__WORK TO COMPLETE__
Could you please reproduce the entries exactly, leaving out any pictures?

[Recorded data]
▬▬▬

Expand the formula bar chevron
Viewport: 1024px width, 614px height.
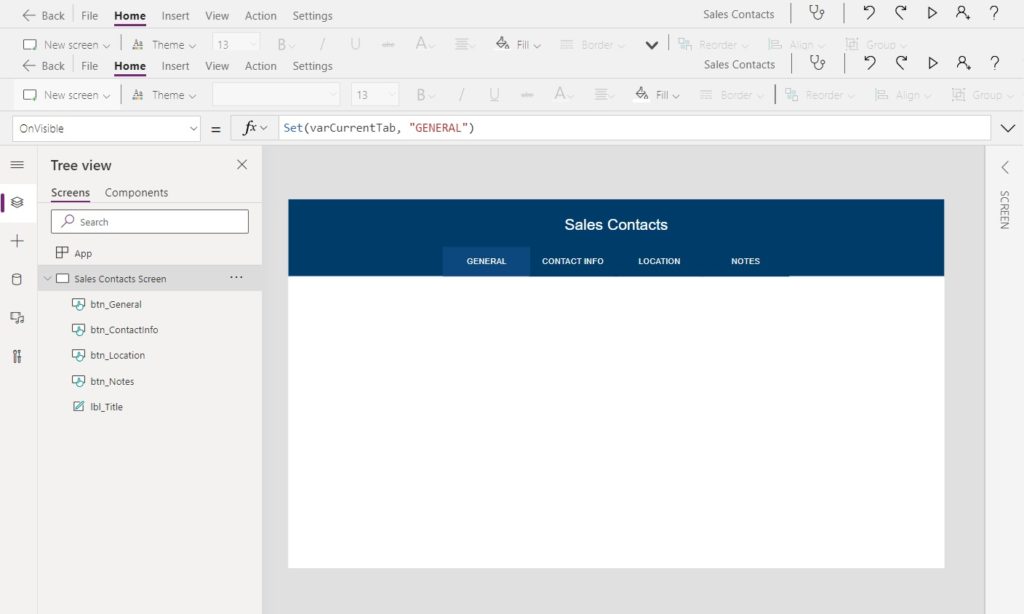click(x=1008, y=128)

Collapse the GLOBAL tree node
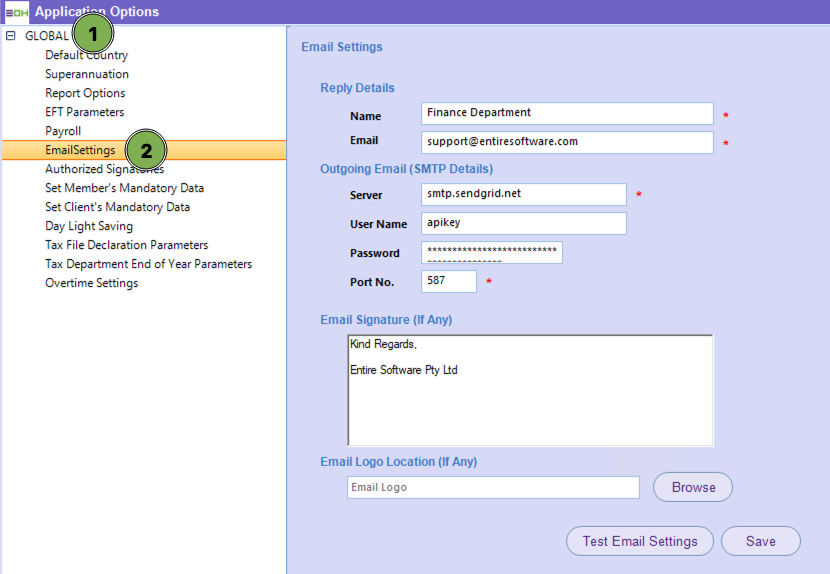pos(11,36)
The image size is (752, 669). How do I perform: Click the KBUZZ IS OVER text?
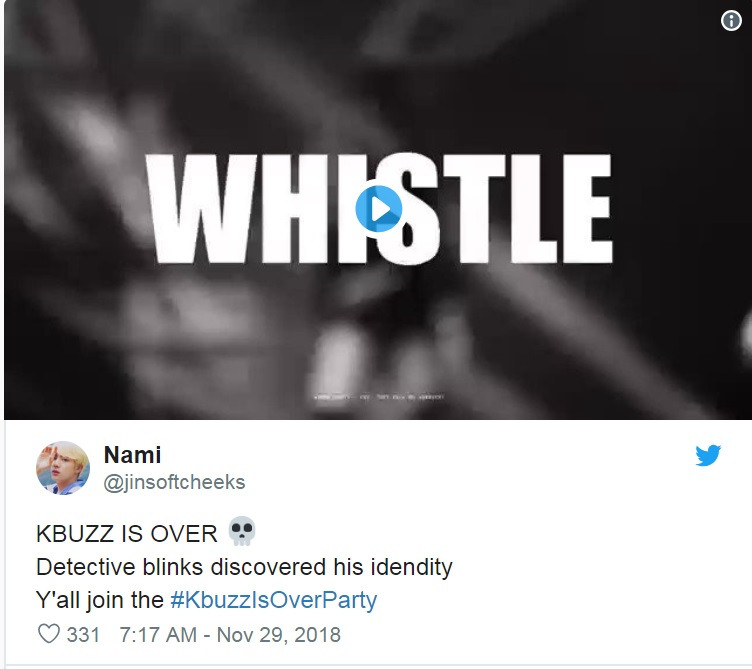pos(127,534)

▬▬▬

__TASK RESPONSE__
Expand the formula bar chevron
Viewport: 1024px width, 614px height.
click(x=1008, y=128)

Collapse the GLOBAL tree node
pos(11,36)
The image size is (752, 669). How do I perform: Click the KBUZZ IS OVER text?
pos(127,534)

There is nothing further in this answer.